La SARL Willemse soutient que la jurisprudence relative aux loteries publicitaires n'est pas applicable à l'opération " visant à récompenser ses meilleurs clients " organisée du 1er juillet 2001 au 31 décembre 2001 dans la mesure où elle ne comporte aucun tirage au sort et où les critères d'attribution des cadeaux sont liés à l'importance et à la date de réalisation du chiffre d'affaires.

Monsieur Marius Michallon réplique que la notion de tirage au sort doit être prise dans une acception large et que dans l'opération litigieuse à caractère gratuit, le hasard réside dans le fait que l'organisateur de la loterie ne sait pas lors de l'organisation qui se verra attribuer le gros lot et que les participants ignorent quel lot ils vont se voir attribuer.

Dans la présentation de l'opération intitulée " Sélection Fidélité ", la SARL Willemse a pris soin d'attirer l'attention de ses clients sur le fait qu'il ne s'agissait pas d'une loterie par deux encarts ainsi rédigés : "Très important!

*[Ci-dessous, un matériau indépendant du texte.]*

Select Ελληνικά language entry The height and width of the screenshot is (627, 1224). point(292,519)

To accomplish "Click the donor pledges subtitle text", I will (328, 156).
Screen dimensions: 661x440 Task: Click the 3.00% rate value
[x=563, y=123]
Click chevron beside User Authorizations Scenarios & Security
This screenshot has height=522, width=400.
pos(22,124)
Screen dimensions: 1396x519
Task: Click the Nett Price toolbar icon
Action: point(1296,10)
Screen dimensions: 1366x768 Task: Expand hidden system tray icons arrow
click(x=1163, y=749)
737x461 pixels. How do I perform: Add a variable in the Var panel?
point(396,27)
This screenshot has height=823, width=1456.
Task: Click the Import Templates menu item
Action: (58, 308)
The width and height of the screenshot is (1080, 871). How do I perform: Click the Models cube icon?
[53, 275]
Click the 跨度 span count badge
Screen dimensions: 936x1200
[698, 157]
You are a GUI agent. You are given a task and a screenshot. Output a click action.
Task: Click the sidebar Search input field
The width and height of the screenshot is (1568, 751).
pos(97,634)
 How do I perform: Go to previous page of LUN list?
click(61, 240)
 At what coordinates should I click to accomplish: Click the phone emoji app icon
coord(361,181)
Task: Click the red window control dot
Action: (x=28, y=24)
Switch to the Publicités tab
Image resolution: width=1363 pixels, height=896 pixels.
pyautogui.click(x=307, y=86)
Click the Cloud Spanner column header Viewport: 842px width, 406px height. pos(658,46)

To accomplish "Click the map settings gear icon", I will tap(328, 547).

Il ne s'agit pas d'un tirage au sort". Cependant, le caractère aléatoire de l'opération est établi par ses modalités de mise en œuvre elles-mêmes. L'article 5 précise en effet in fine :

" A la réception des documents, les destinataires ne peuvent tirer aucune conclusion sur le cadeau qui leur est attribué. (...). La liste des clients à qui ont été attribués les principaux cadeaux a été déposée chez Maître Berna, huissier de justice à Tourcoing, juste avant l'opération." Et l'article 7 :

" La liste des personnes à qui seront finalement attribués les principaux cadeaux sera disponible sur simple demande écrite (...) "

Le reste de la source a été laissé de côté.